Le rapport révèle que la France aurait mobilisé un niveau relativement élevé de fonds rapporté à la taille de son économie en comparaison à d'autres pays. Les plans de sauvetage italiens et britanniques représentent par exemple 21 % du PIB des pays respectifs et le ratio est de 12 % aux États-Unis et en Espagne. Mais c'est l'Allemagne, avec plan estimé à plus de 2000 milliards d'euros, soit 60 % de son PIB, qui a pour le moment investi le plus massivement - rompant au passage avec son principe du « frein à l'endettement », qui lui interdit habituellement tout recours au déficit budgétaire.

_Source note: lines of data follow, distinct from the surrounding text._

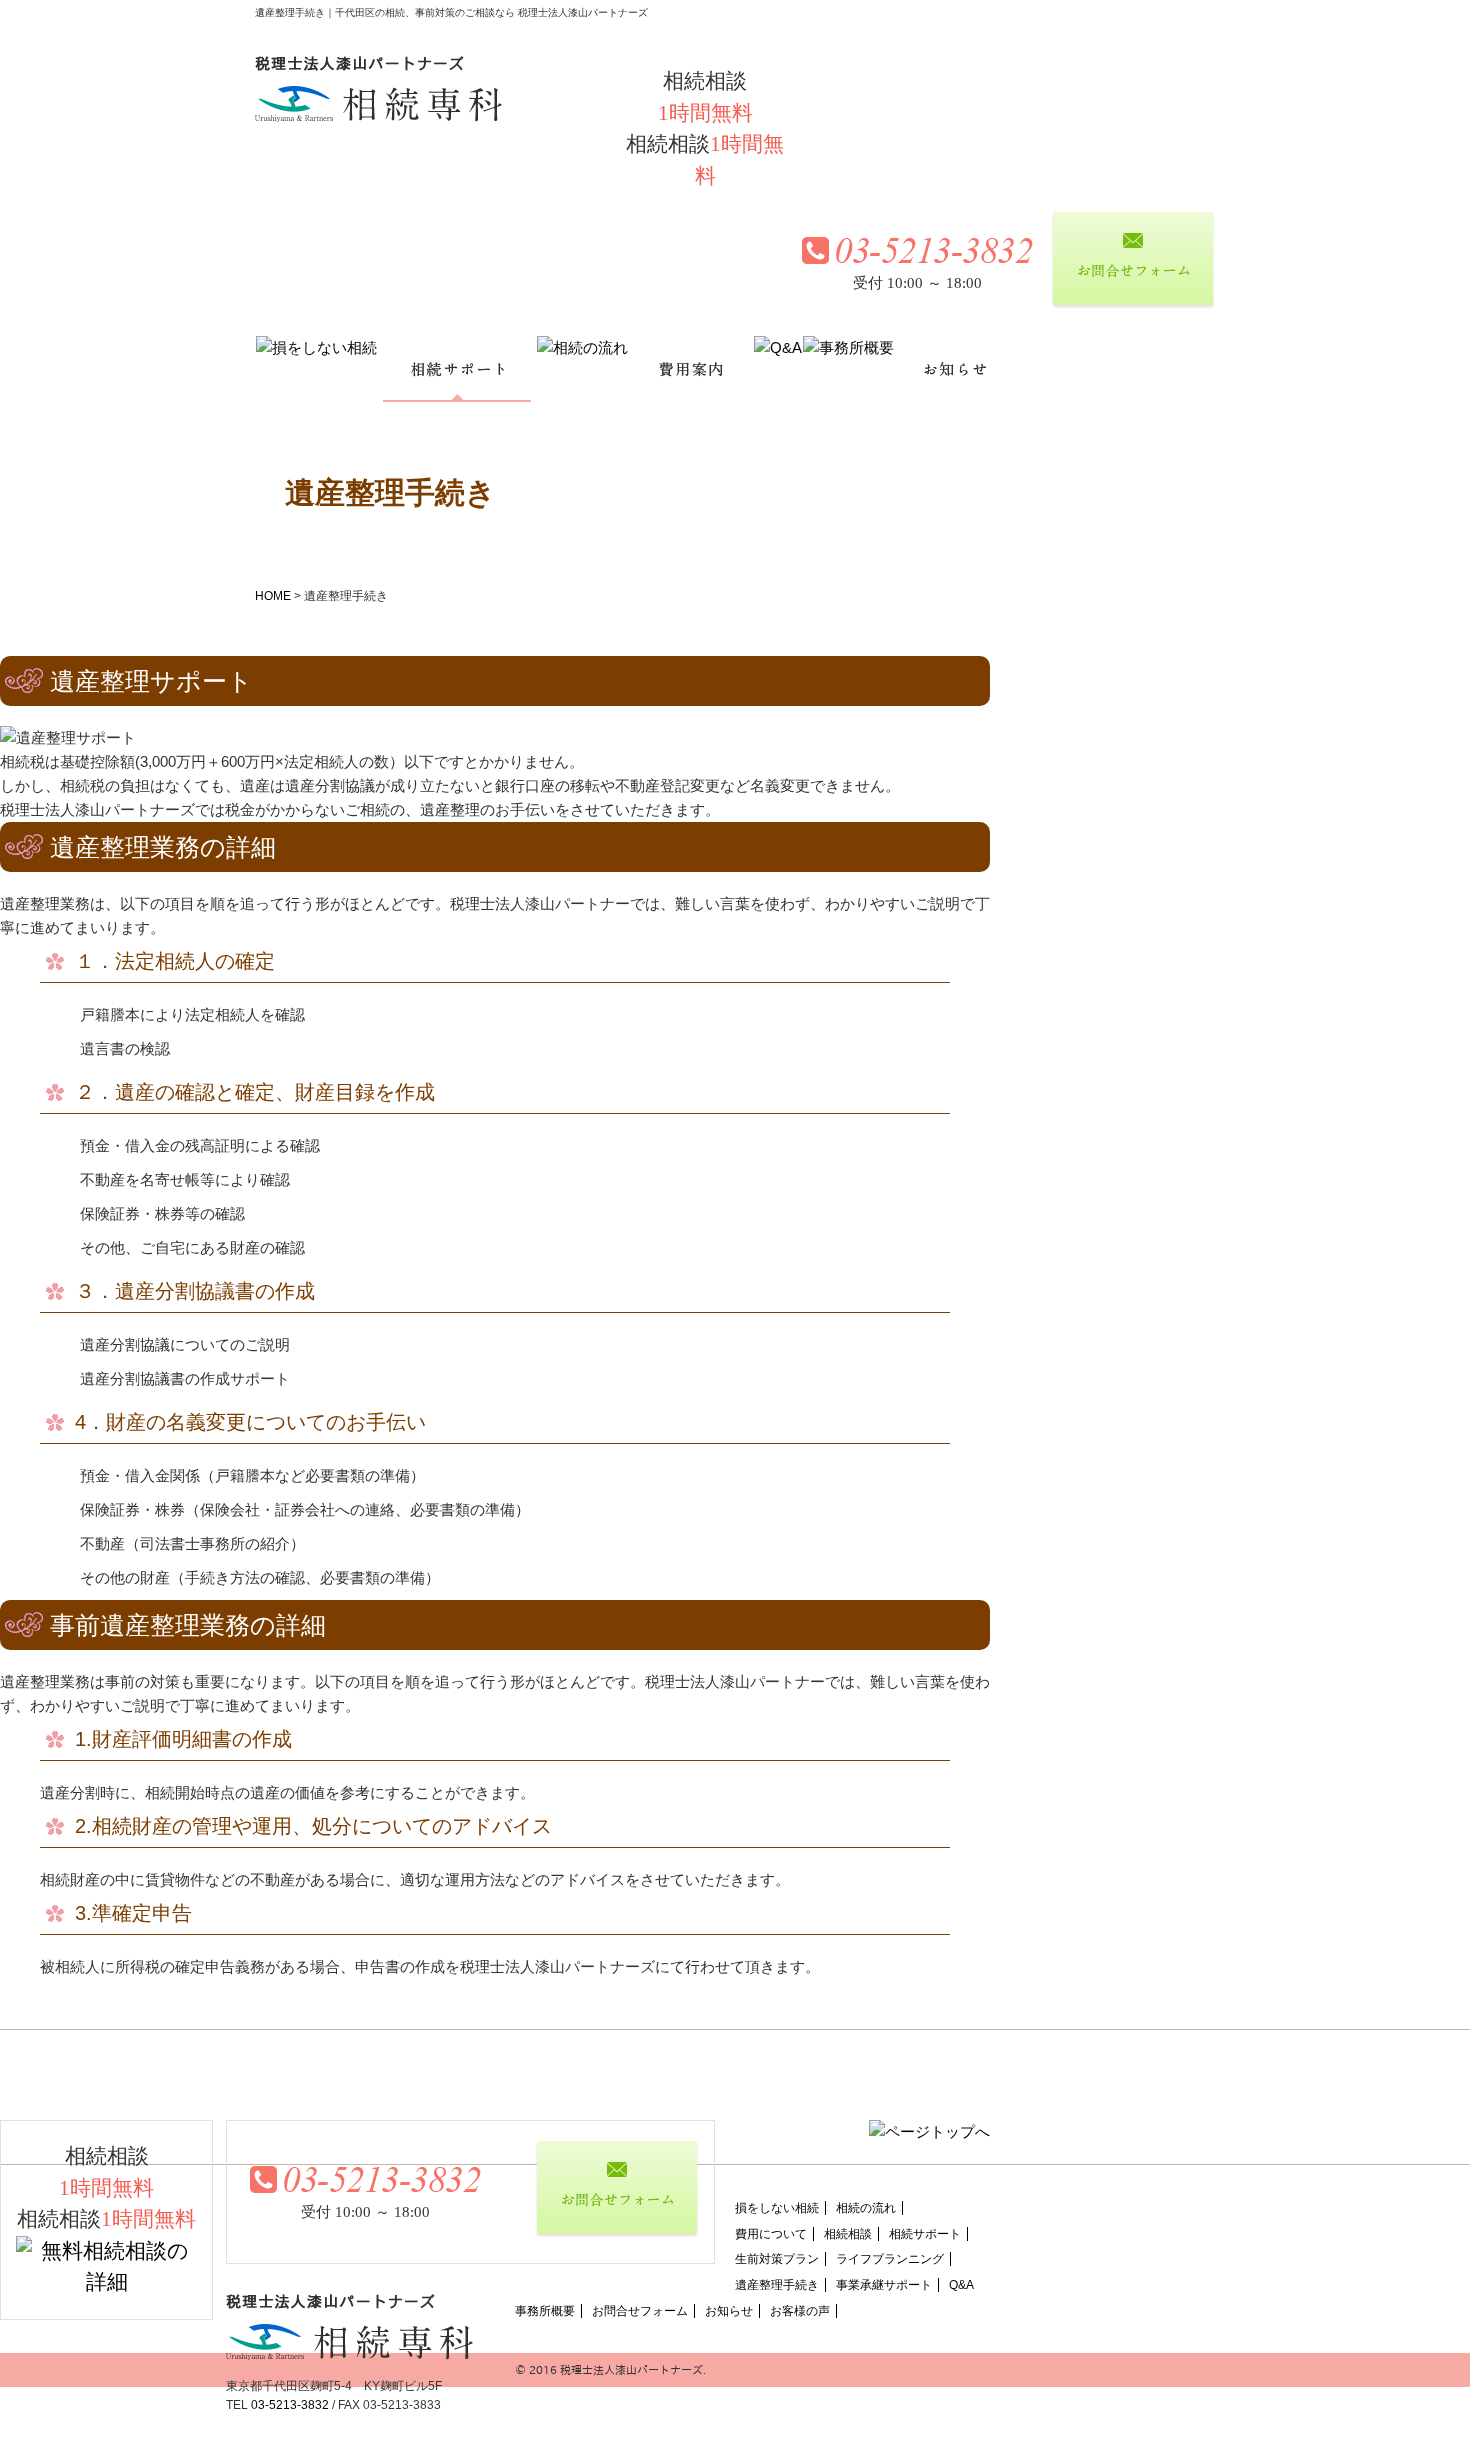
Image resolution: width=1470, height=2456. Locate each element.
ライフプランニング (890, 2259)
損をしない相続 (777, 2208)
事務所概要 (545, 2311)
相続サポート (925, 2234)
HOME (273, 596)
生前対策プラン (777, 2259)
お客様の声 (800, 2311)
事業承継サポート (884, 2285)
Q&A (961, 2285)
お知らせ (729, 2311)
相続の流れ (866, 2208)
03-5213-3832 (290, 2405)
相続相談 (848, 2234)
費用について (771, 2234)
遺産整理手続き (777, 2285)
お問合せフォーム (640, 2311)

Selon le détail publié par Bruegel en date du 18 avril, le plan français comprend près de 57 milliards d'euros d'aides directes (système de santé, chômage partiel, fonds de solidarité TPE, etc.), 288 milliards de reports en tout genre (charges, remboursements de prêts, etc.) et environ 338 milliards correspondant en grande partie aux garanties de prêts bancaires. Comme le montre notre infographie, la répartition des fonds accordés varie selon les États. Les financements immédiats sont par exemple les plus élevés en Allemagne, aux États-Unis et au Royaume-Uni, où ils représentent environ de 5 % à 7 % du produit intérieur brut - contre un peu plus de 2 % du PIB en France et autour de 1 % en Italie et en Espagne.